It was only when my spoon found the bottom of my bowl that I realized I had finished. Lisell collected our dishes and took them out to leave beside the door. When she returned, I had managed to get on my feet, though with my hunger alleviated I felt more dim-witted than ever. "On dhealam, ara sal'shiral. I shall endeavor to be better company tomorrow."

"Are you...serious?" she asked, laughing a little but looking genuinely uncertain.

"I would not be good company tonight," I pointed out - unnecessarily, I should have thought.

"I'm - that is really not what I'm worried about," she said.

"I don't - whatever it is, might we argue tomorrow instead?" I asked, wondering distantly what she could possibly disagree with me on at this moment. I had hardly spoken through dinner.

"No," she said, crossing her arms and stepping between me and my exit. "You look as though you will fall asleep on your feet at any moment. You are not entering the eluvian labyrinth like this."

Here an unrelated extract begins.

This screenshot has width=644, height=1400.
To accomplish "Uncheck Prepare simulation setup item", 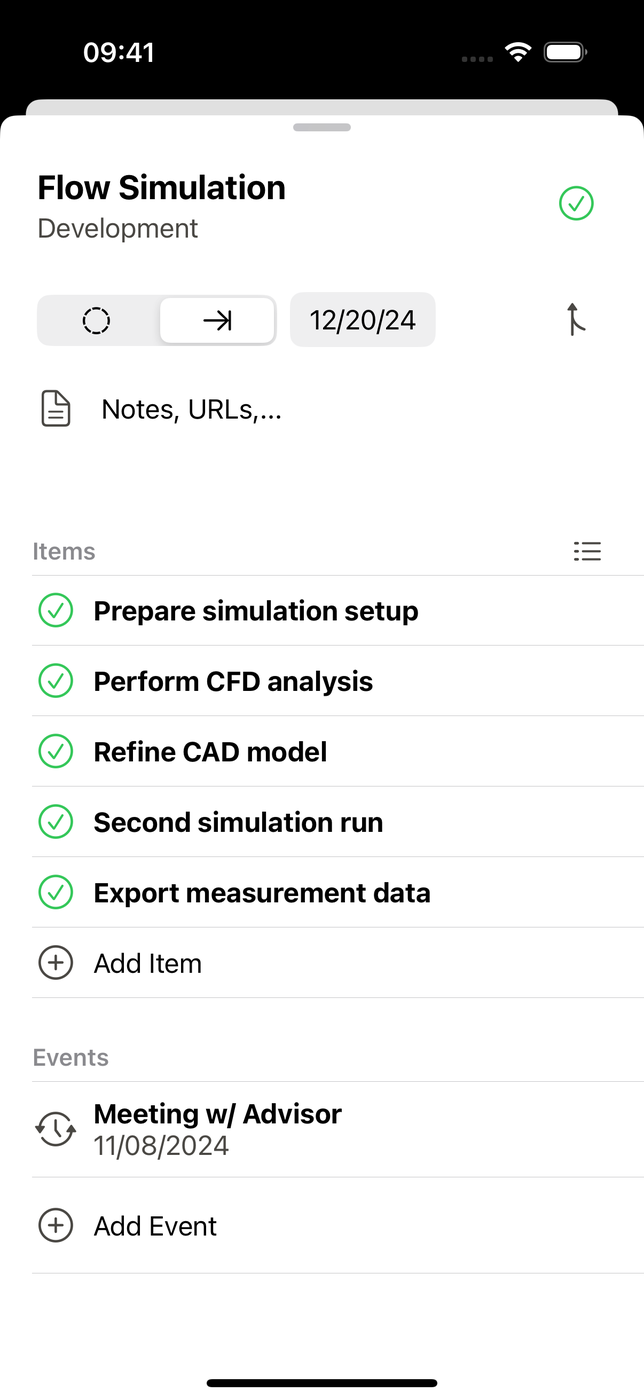I will 56,611.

"I could find my way through fully asleep," I reassured her. The possibility even existed that I wasn't exaggerating much.

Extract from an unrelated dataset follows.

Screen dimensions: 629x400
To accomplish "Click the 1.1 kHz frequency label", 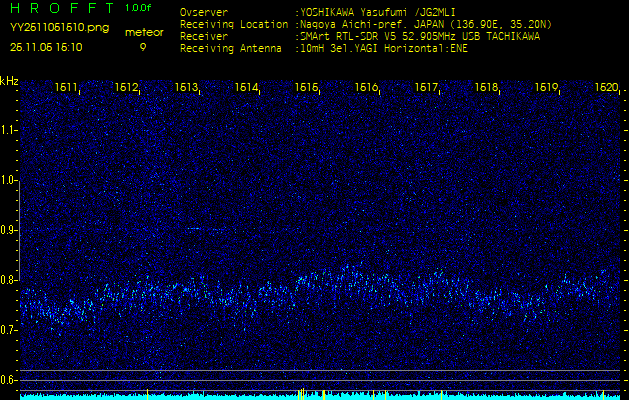I will [x=9, y=130].
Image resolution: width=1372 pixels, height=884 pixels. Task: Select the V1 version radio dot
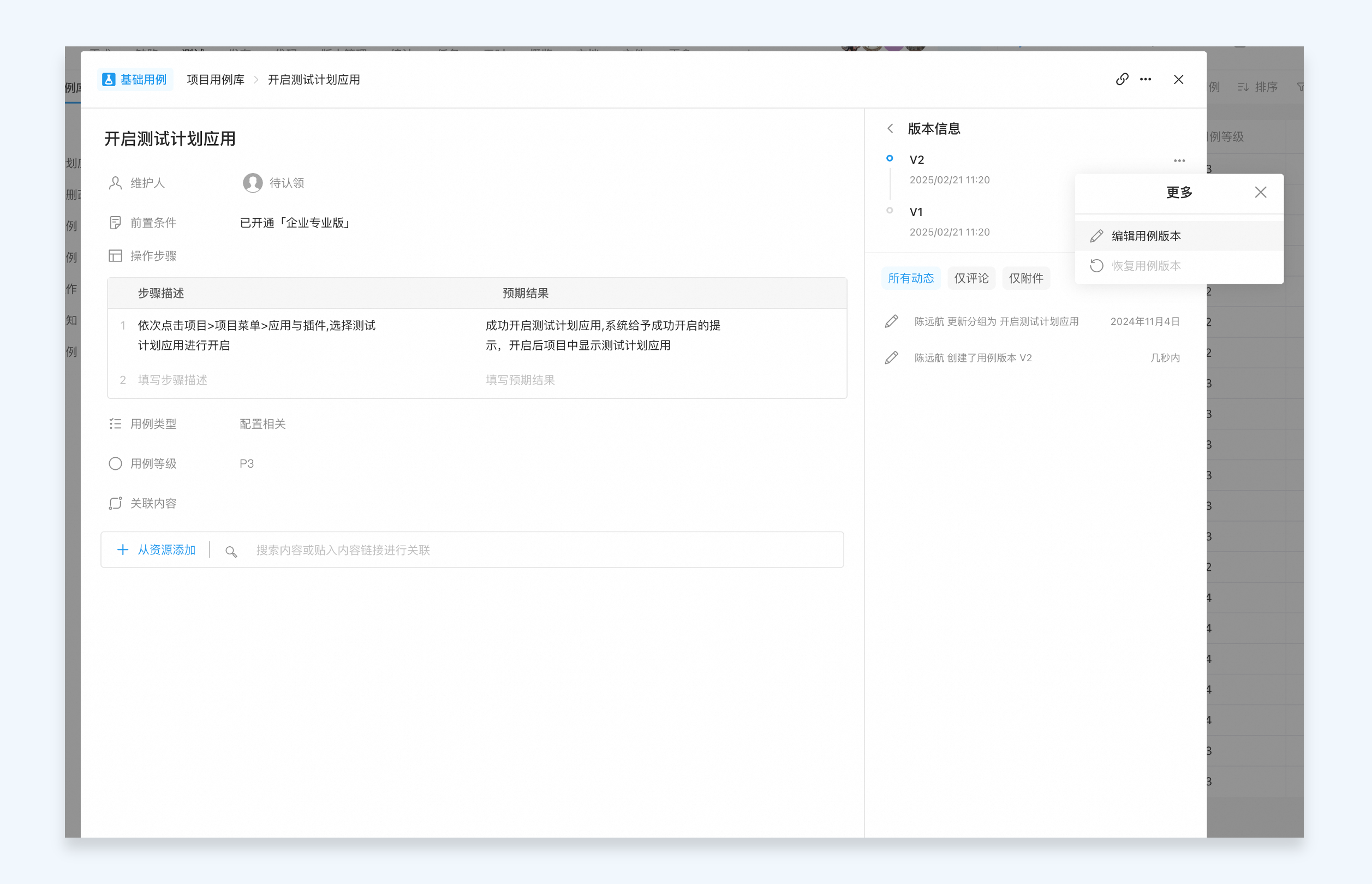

She tilted her head. "Here is my problem, Solas: I don't know whether or not I can believe you, so I'm going to have to act as though I can't," she told me.

I watched her, too bemused and tired to feel the irritation with which I would usually greet such a statement. "Your belief, or lack of, is…" I shrugged, unable to immediately locate the word I wanted, and finding it too much trouble to go looking for it.

Lisell gave me a pitying look. The room was small enough that only two steps separated us. She covered the distance and put her hand on my arm. I instinctively bent toward her, finding pleasant the scent of green things that yet clung to her. She turned my body, and then tugged me - a direction. I took the first step without thinking, before remembering that I was resisting her interference in my plans to fall into my bed as soon as possible.

"Come with me, Solas," she urged. "Rest on my bed for a while, and once your mind is clearer I won't object to you leaving." She smiled, and it was - it made me feel - she continued before I could point my thoughts in the right direction: "Once your mind is clearer, I wouldn't be able to stop you even if I tried." She sighed. "A shame your obstinacy never appears to tire."

I would have replied, had my legs not run up against her bed then. Somehow she had turned our bodies again, and backed me up those last few steps. Now, with a practiced thrust of one hip, she shoved me off-balance so I fell back onto the mattress. Though I grabbed for her instinctively, it seemed my reflexes were as slow as my mind, because my hands closed on air.

Her throaty chuckle floated down after me, followed by a dip in the mattress near my knees. I opened my eyes - when had I closed them? - and gazed down the length of my body. Lisell was there, at the edge of the bed, one of her knees pressed into the mattress between mine. She leaned forward, her hand crumpling the bedclothes at my side. A stab of lust managed to penetrate the fog, but was lost just as quickly. "Give it up, Solas," she advised. "Even you truly need to sleep on occasion."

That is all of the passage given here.